The independent review of integrated care systems (ICSs) led by Patricia Hewitt, published earlier this month, reinforces the crucial role that ICSs have to play in prevention of ill health. But while there is widespread agreement that this is important, what has sometimes been less clear is exactly what that role should look like, and how it is distinct from the role of local authority public health teams. It’s a key question as ICS leaders grapple with the wider issue of what should happen at system, place and neighbourhood level. Recent examples from tobacco control highlight how ICSs can complement and reinforce work at other levels and help deliver potentially significant population health benefits by doing so.
Effective tobacco control is essential if ICSs are to achieve their goals in relation to inequalities. The Marmot Review reported that smoking accounts for approximately half of the difference in life expectancy between the lowest and highest income groups in England. Smoking cessation contributes to all five of the key clinical areas identified as priorities in NHS England’s Core20plus5 approach to reducing health care inequalities. Smoking also has a substantial impact on the NHS – data indicates that more than 400,000 hospital admissions per year in England are attributable to tobacco. So how can ICSs help support the government’s goal of making England smokefree by 2030?
Tackling tobacco in Humber and North Yorkshire
A tobacco control programme recently launched by the Humber and North Yorkshire Health and Care Partnership provides an example of how partners might work together at system level to increase their collective impact. The programme is a partnership between the NHS and local authorities aiming to work with voluntary sector organisations and academic bodies to accelerate reductions in smoking rates and to become a centre of excellence for ICS-level tobacco control. By working together, the organisations involved intend to co-ordinate their activities more closely, including through a range of population-level interventions such as tackling illicit tobacco, mass media campaigns and joint advocacy for effective national policy. There will be action to ensure there is consistent stop smoking support available across the ICS with equitable access to nicotine-replacement and e-cigarettes (as quit aids). There will also be support for local authorities to deliver targeted interventions to specific communities. Humber and North Yorkshire Integrated Care Board (ICB) is drawing on health inequalities funding from NHS England to finance its contribution to the programme, and this will add to the funding earmarked by public health teams rather than substituting for it.
System-wide action on tobacco is also gaining momentum in some other ICSs. For example, North East and North Cumbria ICB has committed to use NHS money to match-fund the investments made by local authorities in tobacco control, again drawing on health inequalities funding to do so. This funding is being used to provide ongoing support to an evidence-based regional approach in the north-east, Fresh, that has seen the largest reductions in smoking rates in England since it was introduced in 2005.
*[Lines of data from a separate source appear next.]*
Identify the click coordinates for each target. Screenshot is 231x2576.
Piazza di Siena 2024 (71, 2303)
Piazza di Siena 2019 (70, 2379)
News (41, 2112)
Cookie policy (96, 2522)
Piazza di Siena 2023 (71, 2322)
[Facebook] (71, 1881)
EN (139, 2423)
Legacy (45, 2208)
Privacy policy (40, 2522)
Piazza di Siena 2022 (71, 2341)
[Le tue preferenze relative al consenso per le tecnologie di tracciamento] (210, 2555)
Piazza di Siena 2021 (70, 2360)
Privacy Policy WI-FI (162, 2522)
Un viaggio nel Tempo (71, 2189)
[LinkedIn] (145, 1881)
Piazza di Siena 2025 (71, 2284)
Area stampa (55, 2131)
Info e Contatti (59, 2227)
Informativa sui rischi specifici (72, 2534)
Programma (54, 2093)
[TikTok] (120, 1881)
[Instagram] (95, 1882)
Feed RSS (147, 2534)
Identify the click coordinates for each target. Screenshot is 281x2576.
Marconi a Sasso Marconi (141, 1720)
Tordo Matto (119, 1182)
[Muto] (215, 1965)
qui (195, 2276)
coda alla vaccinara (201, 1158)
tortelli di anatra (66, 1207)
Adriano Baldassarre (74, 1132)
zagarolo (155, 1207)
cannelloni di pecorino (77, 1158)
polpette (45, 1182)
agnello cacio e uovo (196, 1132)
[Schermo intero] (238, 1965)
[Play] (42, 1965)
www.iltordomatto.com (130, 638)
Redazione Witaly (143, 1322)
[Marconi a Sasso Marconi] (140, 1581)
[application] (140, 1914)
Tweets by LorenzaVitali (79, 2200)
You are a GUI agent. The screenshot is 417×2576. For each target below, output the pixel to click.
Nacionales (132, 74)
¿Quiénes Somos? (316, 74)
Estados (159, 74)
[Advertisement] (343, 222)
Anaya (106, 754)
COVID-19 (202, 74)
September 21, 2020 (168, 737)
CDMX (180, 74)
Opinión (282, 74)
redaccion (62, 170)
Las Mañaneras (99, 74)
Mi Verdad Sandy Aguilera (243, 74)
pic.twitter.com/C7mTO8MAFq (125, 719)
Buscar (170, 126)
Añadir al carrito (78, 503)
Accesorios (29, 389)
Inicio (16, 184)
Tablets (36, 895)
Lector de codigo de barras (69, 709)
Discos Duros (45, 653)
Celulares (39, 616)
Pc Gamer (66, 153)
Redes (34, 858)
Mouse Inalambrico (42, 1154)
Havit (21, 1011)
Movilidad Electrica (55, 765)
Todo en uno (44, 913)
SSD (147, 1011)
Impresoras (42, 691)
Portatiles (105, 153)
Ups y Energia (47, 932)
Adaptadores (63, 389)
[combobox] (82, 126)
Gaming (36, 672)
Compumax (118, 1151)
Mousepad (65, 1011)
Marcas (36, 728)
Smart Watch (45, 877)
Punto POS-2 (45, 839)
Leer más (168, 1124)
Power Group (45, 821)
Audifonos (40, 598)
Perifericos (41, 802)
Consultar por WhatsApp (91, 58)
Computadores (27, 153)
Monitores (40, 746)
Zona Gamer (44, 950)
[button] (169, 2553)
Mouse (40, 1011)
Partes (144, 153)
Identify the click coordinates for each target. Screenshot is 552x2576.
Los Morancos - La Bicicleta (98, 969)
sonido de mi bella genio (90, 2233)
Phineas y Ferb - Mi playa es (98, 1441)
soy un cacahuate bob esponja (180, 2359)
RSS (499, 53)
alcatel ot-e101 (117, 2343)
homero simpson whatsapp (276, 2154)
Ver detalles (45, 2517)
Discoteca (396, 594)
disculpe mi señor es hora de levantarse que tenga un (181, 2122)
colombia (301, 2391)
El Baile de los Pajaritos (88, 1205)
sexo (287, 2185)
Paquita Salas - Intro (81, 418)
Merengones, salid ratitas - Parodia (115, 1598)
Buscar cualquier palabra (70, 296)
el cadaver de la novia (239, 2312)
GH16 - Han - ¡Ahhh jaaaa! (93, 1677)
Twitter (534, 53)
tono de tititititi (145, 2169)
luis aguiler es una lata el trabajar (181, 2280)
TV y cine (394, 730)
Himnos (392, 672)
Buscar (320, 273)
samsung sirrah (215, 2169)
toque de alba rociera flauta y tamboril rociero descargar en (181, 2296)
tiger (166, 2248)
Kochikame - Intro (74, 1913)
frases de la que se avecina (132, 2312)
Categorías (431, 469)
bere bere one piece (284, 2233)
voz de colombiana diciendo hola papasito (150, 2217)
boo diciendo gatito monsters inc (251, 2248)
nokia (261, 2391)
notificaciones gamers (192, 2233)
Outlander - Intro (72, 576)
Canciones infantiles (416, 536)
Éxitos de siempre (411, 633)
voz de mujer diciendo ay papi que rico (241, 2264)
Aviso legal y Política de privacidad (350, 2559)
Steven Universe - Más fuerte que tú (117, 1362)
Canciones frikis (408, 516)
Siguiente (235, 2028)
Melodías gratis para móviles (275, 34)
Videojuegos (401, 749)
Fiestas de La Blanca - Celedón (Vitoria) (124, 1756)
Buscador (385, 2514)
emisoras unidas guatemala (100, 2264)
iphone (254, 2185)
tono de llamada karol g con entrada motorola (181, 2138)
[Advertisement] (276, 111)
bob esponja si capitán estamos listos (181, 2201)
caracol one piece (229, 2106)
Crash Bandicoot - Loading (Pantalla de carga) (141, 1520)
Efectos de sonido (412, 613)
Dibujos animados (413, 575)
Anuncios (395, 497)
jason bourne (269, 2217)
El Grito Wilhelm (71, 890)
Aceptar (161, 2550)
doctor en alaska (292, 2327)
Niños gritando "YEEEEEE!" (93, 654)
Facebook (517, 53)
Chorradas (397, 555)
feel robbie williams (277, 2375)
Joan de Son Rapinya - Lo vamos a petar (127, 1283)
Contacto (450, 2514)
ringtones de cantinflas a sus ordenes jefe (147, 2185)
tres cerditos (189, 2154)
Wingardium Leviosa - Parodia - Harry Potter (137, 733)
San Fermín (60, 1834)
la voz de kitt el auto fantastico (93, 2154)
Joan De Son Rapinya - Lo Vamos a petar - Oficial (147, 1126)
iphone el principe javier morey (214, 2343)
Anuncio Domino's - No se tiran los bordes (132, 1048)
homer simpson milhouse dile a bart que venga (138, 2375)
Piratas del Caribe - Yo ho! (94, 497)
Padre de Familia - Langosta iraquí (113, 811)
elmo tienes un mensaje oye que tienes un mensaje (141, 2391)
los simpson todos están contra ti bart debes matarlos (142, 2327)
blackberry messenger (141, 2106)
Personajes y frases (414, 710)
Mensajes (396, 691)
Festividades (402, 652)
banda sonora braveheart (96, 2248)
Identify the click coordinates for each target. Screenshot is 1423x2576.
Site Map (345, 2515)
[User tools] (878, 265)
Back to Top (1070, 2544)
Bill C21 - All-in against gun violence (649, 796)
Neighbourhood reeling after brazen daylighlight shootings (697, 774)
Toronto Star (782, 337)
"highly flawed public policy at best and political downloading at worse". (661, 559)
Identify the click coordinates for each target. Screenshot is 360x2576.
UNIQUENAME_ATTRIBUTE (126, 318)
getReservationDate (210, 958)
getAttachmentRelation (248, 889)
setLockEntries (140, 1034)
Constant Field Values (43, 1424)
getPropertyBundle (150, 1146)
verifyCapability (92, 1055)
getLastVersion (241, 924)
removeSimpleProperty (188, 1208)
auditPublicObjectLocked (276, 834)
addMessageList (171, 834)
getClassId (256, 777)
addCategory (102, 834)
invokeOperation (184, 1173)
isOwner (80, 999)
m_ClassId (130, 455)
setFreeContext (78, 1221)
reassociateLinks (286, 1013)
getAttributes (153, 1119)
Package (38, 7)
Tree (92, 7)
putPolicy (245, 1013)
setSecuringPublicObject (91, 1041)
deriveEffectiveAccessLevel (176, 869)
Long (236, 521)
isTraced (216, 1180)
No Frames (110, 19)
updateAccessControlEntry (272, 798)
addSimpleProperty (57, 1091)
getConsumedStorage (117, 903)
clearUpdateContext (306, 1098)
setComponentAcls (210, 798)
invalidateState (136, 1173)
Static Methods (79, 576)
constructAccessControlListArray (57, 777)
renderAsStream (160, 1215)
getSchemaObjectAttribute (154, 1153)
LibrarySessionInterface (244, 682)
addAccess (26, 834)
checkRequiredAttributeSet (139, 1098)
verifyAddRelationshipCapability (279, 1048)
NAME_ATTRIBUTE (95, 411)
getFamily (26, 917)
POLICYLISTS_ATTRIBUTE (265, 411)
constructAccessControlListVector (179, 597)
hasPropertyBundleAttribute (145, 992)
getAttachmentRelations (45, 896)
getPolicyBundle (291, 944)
What’s the role of ICSs in prevention?
Returning to the broader question of the role of ICSs in prevention, these examples illustrate some of the ways that working together at system level can add value to wider efforts. Particularly noteworthy is the fact that the role of the ICS in these programmes is not limited to thinking about the contribution of health care services, but is conceived much more broadly. Specific roles for system-level leadership include:
bringing together the resources and expertise held across the NHS, local government, voluntary sector and other partners
enabling partner organisations to take co-ordinated, mutually-reinforcing action and reducing duplication
supporting consistency of approach and reducing variation in access to services
aggregating skills and creating a central hub of expertise to help drive up effectiveness
accessing new or different funding streams and using these to increase total investment in prevention
enabling partners to speak with a stronger collective voice to amplify their impact on wider policy.
There is also an opportunity for ICSs to take a more integrated approach to prevention, supporting approaches which tackle multiple risk factors simultaneously. Doing so would play to the strength of ICSs as system-wide partnerships.
What’s needed now?
Thinking longer term, a key challenge ahead is to ensure that funding for preventative initiatives is sustainable rather than relying on time-limited funding pots. While the examples above make use of health inequalities funding from NHS England, ultimately the strategic direction needs to involve ICBs shifting core resources towards prevention as part of a reorientation of spending. This is one of the core recommendations of the Hewitt Review.
The role of ICSs in prevention does not replace the need for more local action in places and neighbourhoods based on a detailed understanding of the needs and assets of different communities (as highlighted by our forthcoming work on the role of district councils as partners in ICSs). However, the evidence from regional tobacco control strategies is that areas with mechanisms to support collaboration across larger geographies have made faster progress than those without.
By supporting integrated, system-wide approaches to prevention – not as an alternative to locally led action but as a complement to it – ICSs can help bring about health improvements at greater scale. Given the impact of the cost-of-living crisis and related pressures on people’s health and wellbeing, collaboration and co-ordination across systems is much needed to increase the impact of all involved.